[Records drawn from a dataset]
========
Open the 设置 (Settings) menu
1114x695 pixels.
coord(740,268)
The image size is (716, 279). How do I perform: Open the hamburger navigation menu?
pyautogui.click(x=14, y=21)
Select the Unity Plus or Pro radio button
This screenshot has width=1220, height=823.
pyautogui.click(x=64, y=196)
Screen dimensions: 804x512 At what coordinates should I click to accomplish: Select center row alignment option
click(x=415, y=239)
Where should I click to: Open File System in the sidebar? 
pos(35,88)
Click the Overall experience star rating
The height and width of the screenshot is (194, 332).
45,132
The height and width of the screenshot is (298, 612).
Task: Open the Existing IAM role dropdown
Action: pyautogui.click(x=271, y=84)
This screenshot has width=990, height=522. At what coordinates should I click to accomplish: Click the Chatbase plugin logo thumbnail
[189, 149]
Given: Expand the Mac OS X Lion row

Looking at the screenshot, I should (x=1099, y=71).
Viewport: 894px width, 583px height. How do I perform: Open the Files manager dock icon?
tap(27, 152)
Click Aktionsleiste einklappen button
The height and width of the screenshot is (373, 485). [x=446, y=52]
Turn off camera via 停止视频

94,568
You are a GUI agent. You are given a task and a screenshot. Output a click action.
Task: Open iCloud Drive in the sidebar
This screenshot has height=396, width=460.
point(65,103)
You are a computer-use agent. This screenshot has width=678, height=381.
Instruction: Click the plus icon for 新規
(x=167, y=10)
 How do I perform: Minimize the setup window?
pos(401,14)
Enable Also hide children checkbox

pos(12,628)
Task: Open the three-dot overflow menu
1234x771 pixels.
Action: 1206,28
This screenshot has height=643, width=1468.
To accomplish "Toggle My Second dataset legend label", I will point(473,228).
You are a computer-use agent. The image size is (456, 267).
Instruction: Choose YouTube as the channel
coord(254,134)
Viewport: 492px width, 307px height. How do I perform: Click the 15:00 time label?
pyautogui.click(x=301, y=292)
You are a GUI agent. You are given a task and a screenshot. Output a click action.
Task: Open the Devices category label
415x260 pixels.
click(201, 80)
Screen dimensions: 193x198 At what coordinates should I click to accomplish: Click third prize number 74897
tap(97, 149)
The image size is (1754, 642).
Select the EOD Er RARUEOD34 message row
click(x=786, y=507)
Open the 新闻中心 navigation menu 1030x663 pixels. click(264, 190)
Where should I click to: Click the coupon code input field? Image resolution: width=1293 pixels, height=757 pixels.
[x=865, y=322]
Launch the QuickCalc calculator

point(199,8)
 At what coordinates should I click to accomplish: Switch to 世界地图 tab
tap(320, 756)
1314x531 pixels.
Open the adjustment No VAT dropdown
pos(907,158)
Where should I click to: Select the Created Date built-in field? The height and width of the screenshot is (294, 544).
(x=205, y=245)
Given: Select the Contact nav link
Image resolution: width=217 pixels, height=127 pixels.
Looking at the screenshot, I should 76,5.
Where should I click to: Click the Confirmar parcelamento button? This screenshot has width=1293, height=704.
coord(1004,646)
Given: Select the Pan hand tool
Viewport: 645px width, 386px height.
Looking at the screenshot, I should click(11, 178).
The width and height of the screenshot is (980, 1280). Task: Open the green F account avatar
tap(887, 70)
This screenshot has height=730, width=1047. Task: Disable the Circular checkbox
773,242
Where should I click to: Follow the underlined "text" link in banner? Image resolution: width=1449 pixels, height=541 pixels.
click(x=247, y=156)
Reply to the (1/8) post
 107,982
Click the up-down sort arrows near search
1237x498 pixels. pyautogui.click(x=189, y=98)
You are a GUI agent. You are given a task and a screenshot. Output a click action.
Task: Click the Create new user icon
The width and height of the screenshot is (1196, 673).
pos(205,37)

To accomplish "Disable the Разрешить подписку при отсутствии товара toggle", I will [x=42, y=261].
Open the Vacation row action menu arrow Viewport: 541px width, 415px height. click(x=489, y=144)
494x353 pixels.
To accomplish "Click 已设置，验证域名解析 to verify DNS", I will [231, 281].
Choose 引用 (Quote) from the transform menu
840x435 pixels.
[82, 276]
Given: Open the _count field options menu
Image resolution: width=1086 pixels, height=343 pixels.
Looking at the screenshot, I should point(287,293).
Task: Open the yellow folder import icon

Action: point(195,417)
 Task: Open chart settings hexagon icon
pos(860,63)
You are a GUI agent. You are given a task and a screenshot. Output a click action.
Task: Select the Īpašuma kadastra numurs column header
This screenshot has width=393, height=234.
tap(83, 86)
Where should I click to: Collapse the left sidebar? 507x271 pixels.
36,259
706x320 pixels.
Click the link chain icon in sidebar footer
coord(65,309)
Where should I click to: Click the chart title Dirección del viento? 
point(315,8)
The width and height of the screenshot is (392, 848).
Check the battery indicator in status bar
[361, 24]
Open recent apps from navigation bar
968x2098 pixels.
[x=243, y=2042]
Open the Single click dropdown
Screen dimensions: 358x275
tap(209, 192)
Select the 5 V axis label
========
## WHAT IS EXPECTED
All records shown above are to be output exactly.

## EXERCISE RESULT
Open the 设置 (Settings) menu
1114x695 pixels.
coord(740,268)
The image size is (716, 279). How do I perform: Open the hamburger navigation menu?
pyautogui.click(x=14, y=21)
Select the Unity Plus or Pro radio button
This screenshot has width=1220, height=823.
pyautogui.click(x=64, y=196)
Screen dimensions: 804x512 At what coordinates should I click to accomplish: Select center row alignment option
click(x=415, y=239)
Where should I click to: Open File System in the sidebar? 
pos(35,88)
Click the Overall experience star rating
The height and width of the screenshot is (194, 332).
45,132
The height and width of the screenshot is (298, 612).
Task: Open the Existing IAM role dropdown
Action: pyautogui.click(x=271, y=84)
This screenshot has width=990, height=522. At what coordinates should I click to accomplish: Click the Chatbase plugin logo thumbnail
[189, 149]
Given: Expand the Mac OS X Lion row

Looking at the screenshot, I should (x=1099, y=71).
Viewport: 894px width, 583px height. How do I perform: Open the Files manager dock icon?
tap(27, 152)
Click Aktionsleiste einklappen button
The height and width of the screenshot is (373, 485). [x=446, y=52]
Turn off camera via 停止视频

94,568
You are a GUI agent. You are given a task and a screenshot. Output a click action.
Task: Open iCloud Drive in the sidebar
This screenshot has height=396, width=460.
point(65,103)
You are a computer-use agent. This screenshot has width=678, height=381.
Instruction: Click the plus icon for 新規
(x=167, y=10)
 How do I perform: Minimize the setup window?
pos(401,14)
Enable Also hide children checkbox

pos(12,628)
Task: Open the three-dot overflow menu
1234x771 pixels.
Action: 1206,28
This screenshot has height=643, width=1468.
To accomplish "Toggle My Second dataset legend label", I will point(473,228).
You are a computer-use agent. The image size is (456, 267).
Instruction: Choose YouTube as the channel
coord(254,134)
Viewport: 492px width, 307px height. How do I perform: Click the 15:00 time label?
pyautogui.click(x=301, y=292)
You are a GUI agent. You are given a task and a screenshot. Output a click action.
Task: Open the Devices category label
415x260 pixels.
click(201, 80)
Screen dimensions: 193x198 At what coordinates should I click to accomplish: Click third prize number 74897
tap(97, 149)
The image size is (1754, 642).
Select the EOD Er RARUEOD34 message row
click(x=786, y=507)
Open the 新闻中心 navigation menu 1030x663 pixels. click(264, 190)
Where should I click to: Click the coupon code input field? Image resolution: width=1293 pixels, height=757 pixels.
[x=865, y=322]
Launch the QuickCalc calculator

point(199,8)
 At what coordinates should I click to accomplish: Switch to 世界地图 tab
tap(320, 756)
1314x531 pixels.
Open the adjustment No VAT dropdown
pos(907,158)
Where should I click to: Select the Created Date built-in field? The height and width of the screenshot is (294, 544).
(x=205, y=245)
Given: Select the Contact nav link
Image resolution: width=217 pixels, height=127 pixels.
Looking at the screenshot, I should 76,5.
Where should I click to: Click the Confirmar parcelamento button? This screenshot has width=1293, height=704.
coord(1004,646)
Given: Select the Pan hand tool
Viewport: 645px width, 386px height.
Looking at the screenshot, I should click(11, 178).
The width and height of the screenshot is (980, 1280). Task: Open the green F account avatar
tap(887, 70)
This screenshot has height=730, width=1047. Task: Disable the Circular checkbox
773,242
Where should I click to: Follow the underlined "text" link in banner? Image resolution: width=1449 pixels, height=541 pixels.
click(x=247, y=156)
Reply to the (1/8) post
 107,982
Click the up-down sort arrows near search
1237x498 pixels. pyautogui.click(x=189, y=98)
You are a GUI agent. You are given a task and a screenshot. Output a click action.
Task: Click the Create new user icon
The width and height of the screenshot is (1196, 673).
pos(205,37)

To accomplish "Disable the Разрешить подписку при отсутствии товара toggle", I will [x=42, y=261].
Open the Vacation row action menu arrow Viewport: 541px width, 415px height. click(x=489, y=144)
494x353 pixels.
To accomplish "Click 已设置，验证域名解析 to verify DNS", I will [231, 281].
Choose 引用 (Quote) from the transform menu
840x435 pixels.
[82, 276]
Given: Open the _count field options menu
Image resolution: width=1086 pixels, height=343 pixels.
Looking at the screenshot, I should point(287,293).
Task: Open the yellow folder import icon

Action: point(195,417)
 Task: Open chart settings hexagon icon
pos(860,63)
You are a GUI agent. You are given a task and a screenshot. Output a click action.
Task: Select the Īpašuma kadastra numurs column header
This screenshot has width=393, height=234.
tap(83, 86)
Where should I click to: Collapse the left sidebar? 507x271 pixels.
36,259
706x320 pixels.
Click the link chain icon in sidebar footer
coord(65,309)
Where should I click to: Click the chart title Dirección del viento? 
point(315,8)
The width and height of the screenshot is (392, 848).
Check the battery indicator in status bar
[361, 24]
Open recent apps from navigation bar
968x2098 pixels.
[x=243, y=2042]
Open the Single click dropdown
Screen dimensions: 358x275
tap(209, 192)
Select the 5 V axis label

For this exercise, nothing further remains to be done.